Task prompt
Transcribe the data that follows, exactly and in full.

Dataset records
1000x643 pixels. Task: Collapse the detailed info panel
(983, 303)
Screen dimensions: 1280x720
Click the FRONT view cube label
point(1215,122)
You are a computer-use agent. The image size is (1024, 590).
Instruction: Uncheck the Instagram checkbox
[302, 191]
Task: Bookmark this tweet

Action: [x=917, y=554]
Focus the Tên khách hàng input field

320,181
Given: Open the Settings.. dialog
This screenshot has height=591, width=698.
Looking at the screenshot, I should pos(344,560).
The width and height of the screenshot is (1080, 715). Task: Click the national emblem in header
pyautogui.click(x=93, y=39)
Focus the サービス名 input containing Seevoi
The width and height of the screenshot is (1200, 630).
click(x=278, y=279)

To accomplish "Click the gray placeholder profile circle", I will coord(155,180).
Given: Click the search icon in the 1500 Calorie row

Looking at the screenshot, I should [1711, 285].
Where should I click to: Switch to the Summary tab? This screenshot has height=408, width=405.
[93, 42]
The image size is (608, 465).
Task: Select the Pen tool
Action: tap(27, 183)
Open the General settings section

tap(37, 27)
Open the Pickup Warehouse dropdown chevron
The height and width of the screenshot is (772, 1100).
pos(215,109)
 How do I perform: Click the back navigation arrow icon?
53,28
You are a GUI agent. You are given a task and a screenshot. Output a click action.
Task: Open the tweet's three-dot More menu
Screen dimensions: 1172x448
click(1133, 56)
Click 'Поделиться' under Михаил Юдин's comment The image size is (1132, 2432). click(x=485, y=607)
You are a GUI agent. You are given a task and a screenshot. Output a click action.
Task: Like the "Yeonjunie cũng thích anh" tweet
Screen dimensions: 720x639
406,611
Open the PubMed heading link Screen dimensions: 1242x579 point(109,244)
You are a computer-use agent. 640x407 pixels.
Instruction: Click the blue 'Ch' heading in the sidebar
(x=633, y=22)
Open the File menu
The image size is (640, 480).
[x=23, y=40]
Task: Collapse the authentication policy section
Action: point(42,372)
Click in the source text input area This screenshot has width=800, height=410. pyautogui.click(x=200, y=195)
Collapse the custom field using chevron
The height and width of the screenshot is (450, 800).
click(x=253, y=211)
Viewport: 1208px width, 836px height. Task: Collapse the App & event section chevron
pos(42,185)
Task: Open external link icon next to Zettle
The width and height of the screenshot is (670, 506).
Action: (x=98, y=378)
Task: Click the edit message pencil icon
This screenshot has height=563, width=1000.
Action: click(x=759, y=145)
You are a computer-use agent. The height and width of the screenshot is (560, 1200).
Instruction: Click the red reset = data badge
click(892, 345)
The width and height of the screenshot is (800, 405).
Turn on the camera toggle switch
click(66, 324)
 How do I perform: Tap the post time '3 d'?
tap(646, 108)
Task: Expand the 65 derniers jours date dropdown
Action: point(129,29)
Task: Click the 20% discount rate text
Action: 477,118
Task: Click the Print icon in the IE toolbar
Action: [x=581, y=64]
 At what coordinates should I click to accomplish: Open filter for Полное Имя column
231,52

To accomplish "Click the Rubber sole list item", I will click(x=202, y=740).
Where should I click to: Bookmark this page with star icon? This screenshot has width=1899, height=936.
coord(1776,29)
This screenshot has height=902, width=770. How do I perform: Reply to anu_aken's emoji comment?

Written reply
1000x643 pixels. Task: Collapse the detailed info panel
(983, 303)
Screen dimensions: 1280x720
Click the FRONT view cube label
point(1215,122)
You are a computer-use agent. The image size is (1024, 590).
Instruction: Uncheck the Instagram checkbox
[302, 191]
Task: Bookmark this tweet

Action: [x=917, y=554]
Focus the Tên khách hàng input field

320,181
Given: Open the Settings.. dialog
This screenshot has height=591, width=698.
Looking at the screenshot, I should pos(344,560).
The width and height of the screenshot is (1080, 715). Task: Click the national emblem in header
pyautogui.click(x=93, y=39)
Focus the サービス名 input containing Seevoi
The width and height of the screenshot is (1200, 630).
click(x=278, y=279)

To accomplish "Click the gray placeholder profile circle", I will coord(155,180).
Given: Click the search icon in the 1500 Calorie row

Looking at the screenshot, I should [1711, 285].
Where should I click to: Switch to the Summary tab? This screenshot has height=408, width=405.
[93, 42]
The image size is (608, 465).
Task: Select the Pen tool
Action: tap(27, 183)
Open the General settings section

tap(37, 27)
Open the Pickup Warehouse dropdown chevron
The height and width of the screenshot is (772, 1100).
pos(215,109)
 How do I perform: Click the back navigation arrow icon?
53,28
You are a GUI agent. You are given a task and a screenshot. Output a click action.
Task: Open the tweet's three-dot More menu
Screen dimensions: 1172x448
click(1133, 56)
Click 'Поделиться' under Михаил Юдин's comment The image size is (1132, 2432). click(x=485, y=607)
You are a GUI agent. You are given a task and a screenshot. Output a click action.
Task: Like the "Yeonjunie cũng thích anh" tweet
Screen dimensions: 720x639
406,611
Open the PubMed heading link Screen dimensions: 1242x579 point(109,244)
You are a computer-use agent. 640x407 pixels.
Instruction: Click the blue 'Ch' heading in the sidebar
(x=633, y=22)
Open the File menu
The image size is (640, 480).
[x=23, y=40]
Task: Collapse the authentication policy section
Action: point(42,372)
Click in the source text input area This screenshot has width=800, height=410. pyautogui.click(x=200, y=195)
Collapse the custom field using chevron
The height and width of the screenshot is (450, 800).
click(x=253, y=211)
Viewport: 1208px width, 836px height. Task: Collapse the App & event section chevron
pos(42,185)
Task: Open external link icon next to Zettle
The width and height of the screenshot is (670, 506).
Action: (x=98, y=378)
Task: Click the edit message pencil icon
This screenshot has height=563, width=1000.
Action: click(x=759, y=145)
You are a computer-use agent. The height and width of the screenshot is (560, 1200).
Instruction: Click the red reset = data badge
click(892, 345)
The width and height of the screenshot is (800, 405).
Turn on the camera toggle switch
click(66, 324)
 How do I perform: Tap the post time '3 d'?
tap(646, 108)
Task: Expand the 65 derniers jours date dropdown
Action: point(129,29)
Task: Click the 20% discount rate text
Action: 477,118
Task: Click the Print icon in the IE toolbar
Action: [x=581, y=64]
 At what coordinates should I click to accomplish: Open filter for Полное Имя column
231,52

To accomplish "Click the Rubber sole list item", I will click(x=202, y=740).
Where should I click to: Bookmark this page with star icon? This screenshot has width=1899, height=936.
coord(1776,29)
This screenshot has height=902, width=770. How do I perform: Reply to anu_aken's emoji comment?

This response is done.